Ma poi alza il tiro: “Istruitevi, aprite gli occhi”. Perfetto, sono sinonimi di senso. “Lasciate perdere i falsi miti… non date adito alle millanterie dei quartieri perché prive di fondamento e fine a se stesse”.
In questa frase c’è finalmente la sofisticata chiamata in causa di Cosa Nostra, quella che ha deciso di non tradire esplicitamente: non è un pentito, non collabora con la giustizia. Il suo pentimento è solo come uomo. Un esercizio contradditorio e funambolico, degno di un avvocato. O di un politico di ultima generazione.
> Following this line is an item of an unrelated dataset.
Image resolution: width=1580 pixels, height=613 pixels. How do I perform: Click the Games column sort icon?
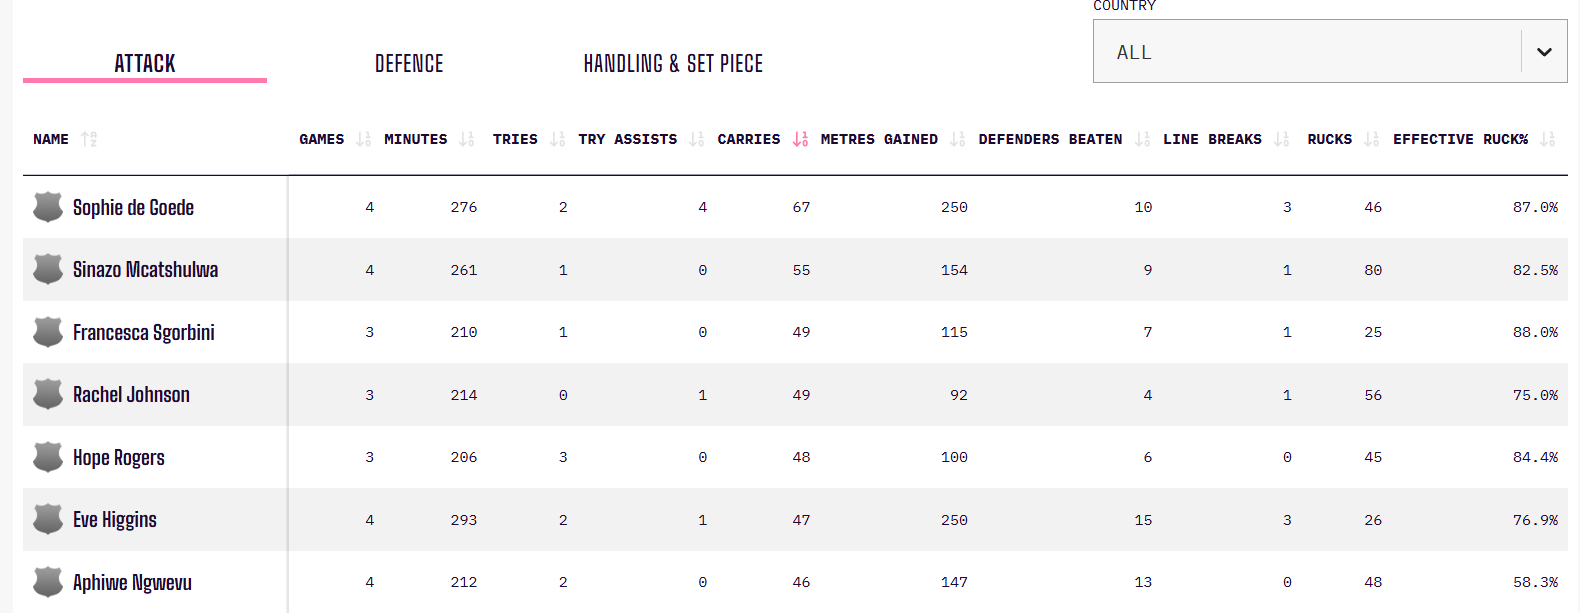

Quindi si va dove lo porta il cuore, e cita le sofferenza inflitte a quell’appartenenza profonda che è la famiglia. Fino al punto che preferisco. “Ho visto tanti bravi ragazzi perdersi senza capirne la motivazione”.
Qui sento la svolta.
È un’assurdità, il crimine tentacolare e organizzato. Perchè ti regala una vita priva di gioia e di scoperta; soltanto bene materiale a un prezzo umano immenso. Tempo che si trasforma in noia e senso di colpa.
Ora: traspare il tentativo di rimediare a un ergastolo, perché poi Lo Giudice dice che spera di godersi i nipoti, ma se non dovesse sconterà con dignità la sua vita da seppellito vivo.
È una lettera ambigua, certo. Ma forse è proprio questa ambiguità, sentimento al quale si abbevera da sempre la testa mafiosa, a parlare con efficacia a chi vive circondato da questa dimensione. Chi vuole capire, capirà.